Ночью со стороны может показаться — пожар на току. Пламя полыхает, в дымной красноватой мгле люди мечутся. Суета, неразбериха…
Но это только со стороны. В самом же деле на току молотят хлеб. Круговина расчищенной, утрамбованной земли освещена кострами да керосиновыми фонарями «летучая мышь». И все здесь идет своим чередом, без лишней суматохи. Каждый знает свое место и свою работу.
Ванька-шалопут гоняет по кругу быков. Сидит на крестовине и щелкает длиннющим бичом. У него это здорово получается, быки его слушают. Я попробовал — не то! Усталые в усмерть животные еле волокут ноги, а то и вовсе останавливаются. И вроде бичом владею не хуже Ваньки…
— Эх ты, поет! — издевается Шалопут. — Материться не умеешь! Стишками своими хвастал, а материться не научился! Чихали быки на твой бич, они тока матерков боятся!.. Вот, гляди!..
Он начинает загибать по-взрослому такие кудрявые маты, что быки сразу оживляются, словно бы даже веселеют и наддают ходу.
Но главная-то работа не здесь, а там, около молотилки.
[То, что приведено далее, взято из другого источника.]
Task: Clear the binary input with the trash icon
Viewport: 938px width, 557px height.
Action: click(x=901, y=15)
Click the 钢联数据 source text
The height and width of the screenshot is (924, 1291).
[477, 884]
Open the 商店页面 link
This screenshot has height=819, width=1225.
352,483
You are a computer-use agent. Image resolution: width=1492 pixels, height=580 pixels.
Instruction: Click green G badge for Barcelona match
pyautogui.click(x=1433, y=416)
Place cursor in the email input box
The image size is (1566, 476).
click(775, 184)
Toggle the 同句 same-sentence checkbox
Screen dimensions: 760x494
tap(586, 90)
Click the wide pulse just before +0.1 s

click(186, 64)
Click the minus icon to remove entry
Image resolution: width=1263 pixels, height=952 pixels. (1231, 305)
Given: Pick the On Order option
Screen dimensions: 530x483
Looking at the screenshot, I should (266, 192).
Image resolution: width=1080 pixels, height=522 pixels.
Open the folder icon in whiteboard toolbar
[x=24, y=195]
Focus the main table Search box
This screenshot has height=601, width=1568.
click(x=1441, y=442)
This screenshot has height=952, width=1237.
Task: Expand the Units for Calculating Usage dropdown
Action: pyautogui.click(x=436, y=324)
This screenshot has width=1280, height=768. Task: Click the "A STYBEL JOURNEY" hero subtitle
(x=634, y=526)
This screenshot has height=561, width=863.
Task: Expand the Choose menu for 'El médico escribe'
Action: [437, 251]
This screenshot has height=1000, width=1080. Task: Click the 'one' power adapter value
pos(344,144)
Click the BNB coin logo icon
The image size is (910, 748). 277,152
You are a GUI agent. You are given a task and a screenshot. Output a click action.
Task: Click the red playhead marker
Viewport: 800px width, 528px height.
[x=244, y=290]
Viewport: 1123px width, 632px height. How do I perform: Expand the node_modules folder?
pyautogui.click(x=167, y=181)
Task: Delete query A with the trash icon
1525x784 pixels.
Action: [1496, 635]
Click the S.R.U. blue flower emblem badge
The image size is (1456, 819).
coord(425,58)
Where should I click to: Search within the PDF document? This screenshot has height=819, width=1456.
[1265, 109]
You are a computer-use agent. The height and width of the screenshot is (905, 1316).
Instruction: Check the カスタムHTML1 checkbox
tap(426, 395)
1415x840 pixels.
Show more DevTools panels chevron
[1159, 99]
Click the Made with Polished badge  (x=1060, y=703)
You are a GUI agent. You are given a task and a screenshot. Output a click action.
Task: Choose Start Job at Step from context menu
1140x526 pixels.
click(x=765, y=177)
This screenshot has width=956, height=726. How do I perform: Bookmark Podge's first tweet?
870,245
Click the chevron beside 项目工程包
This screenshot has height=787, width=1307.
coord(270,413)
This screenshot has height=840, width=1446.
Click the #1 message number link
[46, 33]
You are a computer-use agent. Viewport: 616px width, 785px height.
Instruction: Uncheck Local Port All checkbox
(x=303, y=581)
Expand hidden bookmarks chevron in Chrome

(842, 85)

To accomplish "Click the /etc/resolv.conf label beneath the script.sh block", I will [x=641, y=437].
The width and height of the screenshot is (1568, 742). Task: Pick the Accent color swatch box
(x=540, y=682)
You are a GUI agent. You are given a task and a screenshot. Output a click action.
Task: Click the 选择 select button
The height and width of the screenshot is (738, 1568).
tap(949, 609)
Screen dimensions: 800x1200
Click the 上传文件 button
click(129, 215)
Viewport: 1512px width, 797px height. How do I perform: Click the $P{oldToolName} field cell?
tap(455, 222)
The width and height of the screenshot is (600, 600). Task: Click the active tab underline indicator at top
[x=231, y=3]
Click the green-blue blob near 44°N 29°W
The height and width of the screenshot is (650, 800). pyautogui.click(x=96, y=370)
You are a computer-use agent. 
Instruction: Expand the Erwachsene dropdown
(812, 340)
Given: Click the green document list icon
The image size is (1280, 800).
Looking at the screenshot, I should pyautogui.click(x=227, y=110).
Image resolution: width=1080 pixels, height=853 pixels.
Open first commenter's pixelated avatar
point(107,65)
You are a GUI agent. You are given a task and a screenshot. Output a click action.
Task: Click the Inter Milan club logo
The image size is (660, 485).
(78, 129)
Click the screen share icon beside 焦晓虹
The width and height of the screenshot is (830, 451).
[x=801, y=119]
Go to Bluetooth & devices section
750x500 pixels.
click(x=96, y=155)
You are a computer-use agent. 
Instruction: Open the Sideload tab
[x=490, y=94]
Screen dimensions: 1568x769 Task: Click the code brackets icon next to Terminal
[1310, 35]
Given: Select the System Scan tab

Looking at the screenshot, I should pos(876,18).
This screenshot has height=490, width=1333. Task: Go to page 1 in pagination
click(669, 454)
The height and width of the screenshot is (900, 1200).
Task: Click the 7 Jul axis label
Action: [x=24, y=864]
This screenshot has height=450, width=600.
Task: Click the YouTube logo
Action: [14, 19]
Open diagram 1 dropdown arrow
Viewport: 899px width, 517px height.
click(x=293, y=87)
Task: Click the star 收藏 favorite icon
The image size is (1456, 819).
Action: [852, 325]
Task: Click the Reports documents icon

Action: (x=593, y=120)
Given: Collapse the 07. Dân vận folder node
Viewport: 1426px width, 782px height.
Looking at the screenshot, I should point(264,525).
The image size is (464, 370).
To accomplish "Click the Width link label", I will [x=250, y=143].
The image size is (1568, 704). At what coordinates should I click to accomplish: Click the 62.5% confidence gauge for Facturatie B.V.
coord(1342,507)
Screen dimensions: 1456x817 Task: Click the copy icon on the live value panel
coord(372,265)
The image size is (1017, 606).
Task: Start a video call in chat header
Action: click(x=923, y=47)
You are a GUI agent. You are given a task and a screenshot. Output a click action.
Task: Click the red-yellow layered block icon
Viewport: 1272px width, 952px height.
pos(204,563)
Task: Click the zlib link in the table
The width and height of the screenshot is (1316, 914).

Молотилка стоит посредине тока — огромное и нелепое сооружение на больших колесах, собранное из досок, жести, зубчатых шестеренок, шкивов, решет-грохотов, валиков, барабана и прочих премудростей. Она грохочет так, что не услышишь не только рядом стоящего соседа, но и собственного голоса.
Впрочем, переговариваться здесь некогда. Молотилка, когда она работает, неутомима и беспощадна. Человека три самых крепких мужиков только успевают подавать снизу пшеничные снопы на самую верхотуру — на полок. Снопы — эти мужички с ноготки в дубленых, перетянутых опоясками полушубках скачут акробатами (видел таких в кино), взлетают на четырехметровую высоту, там их ловит стоящая на полке женщина, разрезает ножом пояса, распускает колосья веером и подает главному лицу на молотилке — барабанщику. А тот уже нужными порциями пускает колосья в барабан, в его гулкую ненасытную утробу. Барабан сытно рычит, перетирая стальными зубьями колосья, вымолачивая зерно, но лишь на секунду замешкайся — и вся молотилка начнет скрежетать вхолостую, подвывать зубчатыми валиками, биться пустыми решетами: Давай! Давай! Давай! Давай!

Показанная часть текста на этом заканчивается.